- [Task statement]
Print the lines of the records from the line containing "The width and height of the screenshot is (1280, 946)." through the line containing "Action: [x=700, y=778]", inclusive, reproducing each one verbatim.
——
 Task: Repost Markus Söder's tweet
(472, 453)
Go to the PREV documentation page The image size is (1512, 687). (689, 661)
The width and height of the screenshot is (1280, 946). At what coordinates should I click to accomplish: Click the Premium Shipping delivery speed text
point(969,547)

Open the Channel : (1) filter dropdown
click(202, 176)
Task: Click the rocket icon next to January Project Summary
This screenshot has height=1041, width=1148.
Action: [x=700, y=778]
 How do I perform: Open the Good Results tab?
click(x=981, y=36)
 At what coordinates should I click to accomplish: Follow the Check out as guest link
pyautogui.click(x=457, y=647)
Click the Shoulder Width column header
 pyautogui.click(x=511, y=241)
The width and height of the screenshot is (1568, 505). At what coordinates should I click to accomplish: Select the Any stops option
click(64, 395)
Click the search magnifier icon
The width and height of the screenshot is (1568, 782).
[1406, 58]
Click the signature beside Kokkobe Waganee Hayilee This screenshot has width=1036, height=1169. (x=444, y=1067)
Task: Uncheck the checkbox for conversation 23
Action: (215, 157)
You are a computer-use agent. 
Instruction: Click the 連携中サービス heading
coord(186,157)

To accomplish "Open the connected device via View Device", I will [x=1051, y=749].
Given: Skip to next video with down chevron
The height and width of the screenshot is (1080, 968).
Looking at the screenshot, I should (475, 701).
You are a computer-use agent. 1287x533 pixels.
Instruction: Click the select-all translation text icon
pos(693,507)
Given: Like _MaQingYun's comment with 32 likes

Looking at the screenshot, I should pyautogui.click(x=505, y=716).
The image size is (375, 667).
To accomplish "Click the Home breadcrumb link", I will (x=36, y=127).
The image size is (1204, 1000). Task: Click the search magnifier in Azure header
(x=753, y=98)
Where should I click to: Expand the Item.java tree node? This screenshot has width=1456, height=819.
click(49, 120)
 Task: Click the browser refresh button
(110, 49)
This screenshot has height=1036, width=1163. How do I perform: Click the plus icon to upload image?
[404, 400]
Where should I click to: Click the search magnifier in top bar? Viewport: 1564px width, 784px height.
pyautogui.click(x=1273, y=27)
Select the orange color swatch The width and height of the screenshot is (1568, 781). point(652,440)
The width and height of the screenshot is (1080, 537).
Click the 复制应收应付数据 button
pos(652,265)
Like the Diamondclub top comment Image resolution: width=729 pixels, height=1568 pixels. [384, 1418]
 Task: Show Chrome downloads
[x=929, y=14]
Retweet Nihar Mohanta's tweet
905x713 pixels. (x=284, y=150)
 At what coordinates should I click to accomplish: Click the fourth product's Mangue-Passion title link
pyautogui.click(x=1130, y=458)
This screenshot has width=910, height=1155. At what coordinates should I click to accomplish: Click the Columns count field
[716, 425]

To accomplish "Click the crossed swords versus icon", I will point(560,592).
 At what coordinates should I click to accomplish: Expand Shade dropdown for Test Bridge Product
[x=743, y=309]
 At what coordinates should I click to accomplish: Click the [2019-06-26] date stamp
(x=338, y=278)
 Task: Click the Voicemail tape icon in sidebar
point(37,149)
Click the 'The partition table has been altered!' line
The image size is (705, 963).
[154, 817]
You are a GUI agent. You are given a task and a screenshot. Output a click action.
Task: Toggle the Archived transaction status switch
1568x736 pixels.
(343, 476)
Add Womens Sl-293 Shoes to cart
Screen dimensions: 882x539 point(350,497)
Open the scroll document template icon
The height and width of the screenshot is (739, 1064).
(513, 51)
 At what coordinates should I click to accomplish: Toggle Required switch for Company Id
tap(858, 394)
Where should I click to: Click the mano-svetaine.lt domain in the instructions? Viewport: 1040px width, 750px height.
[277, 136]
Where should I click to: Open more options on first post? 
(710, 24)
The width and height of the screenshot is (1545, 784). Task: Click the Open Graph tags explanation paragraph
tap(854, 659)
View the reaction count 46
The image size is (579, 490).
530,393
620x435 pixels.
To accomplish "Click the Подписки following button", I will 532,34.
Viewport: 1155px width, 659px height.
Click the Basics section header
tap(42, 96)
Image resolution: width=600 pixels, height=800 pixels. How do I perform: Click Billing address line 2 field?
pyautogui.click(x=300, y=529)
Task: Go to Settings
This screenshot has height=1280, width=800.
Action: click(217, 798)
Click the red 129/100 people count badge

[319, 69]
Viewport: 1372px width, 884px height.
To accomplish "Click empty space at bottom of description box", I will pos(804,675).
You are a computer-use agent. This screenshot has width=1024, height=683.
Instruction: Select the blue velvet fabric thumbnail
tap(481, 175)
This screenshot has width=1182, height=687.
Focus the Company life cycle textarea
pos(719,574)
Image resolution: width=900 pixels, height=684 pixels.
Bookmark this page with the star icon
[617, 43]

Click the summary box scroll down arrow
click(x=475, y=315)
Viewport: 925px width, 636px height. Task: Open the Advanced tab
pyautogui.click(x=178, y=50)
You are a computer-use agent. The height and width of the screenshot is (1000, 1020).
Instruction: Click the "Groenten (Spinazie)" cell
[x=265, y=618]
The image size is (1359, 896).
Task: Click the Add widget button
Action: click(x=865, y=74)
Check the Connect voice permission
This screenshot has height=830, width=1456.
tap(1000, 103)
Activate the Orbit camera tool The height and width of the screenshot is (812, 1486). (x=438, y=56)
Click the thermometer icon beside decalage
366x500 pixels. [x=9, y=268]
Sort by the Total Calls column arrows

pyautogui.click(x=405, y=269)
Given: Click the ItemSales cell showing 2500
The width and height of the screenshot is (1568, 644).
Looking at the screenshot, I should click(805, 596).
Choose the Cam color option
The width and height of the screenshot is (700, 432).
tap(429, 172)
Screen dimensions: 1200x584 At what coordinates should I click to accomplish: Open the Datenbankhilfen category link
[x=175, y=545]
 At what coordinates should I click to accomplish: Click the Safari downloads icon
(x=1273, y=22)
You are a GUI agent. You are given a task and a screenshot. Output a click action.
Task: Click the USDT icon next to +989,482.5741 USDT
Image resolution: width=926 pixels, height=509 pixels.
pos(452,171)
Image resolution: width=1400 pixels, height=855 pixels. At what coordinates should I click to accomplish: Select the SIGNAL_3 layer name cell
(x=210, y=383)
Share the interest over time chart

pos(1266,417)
——
- [Solution to this task]
The width and height of the screenshot is (1280, 946). At what coordinates should I click to accomplish: Click the Premium Shipping delivery speed text
point(969,547)

Open the Channel : (1) filter dropdown
click(202, 176)
Task: Click the rocket icon next to January Project Summary
This screenshot has height=1041, width=1148.
Action: [x=700, y=778]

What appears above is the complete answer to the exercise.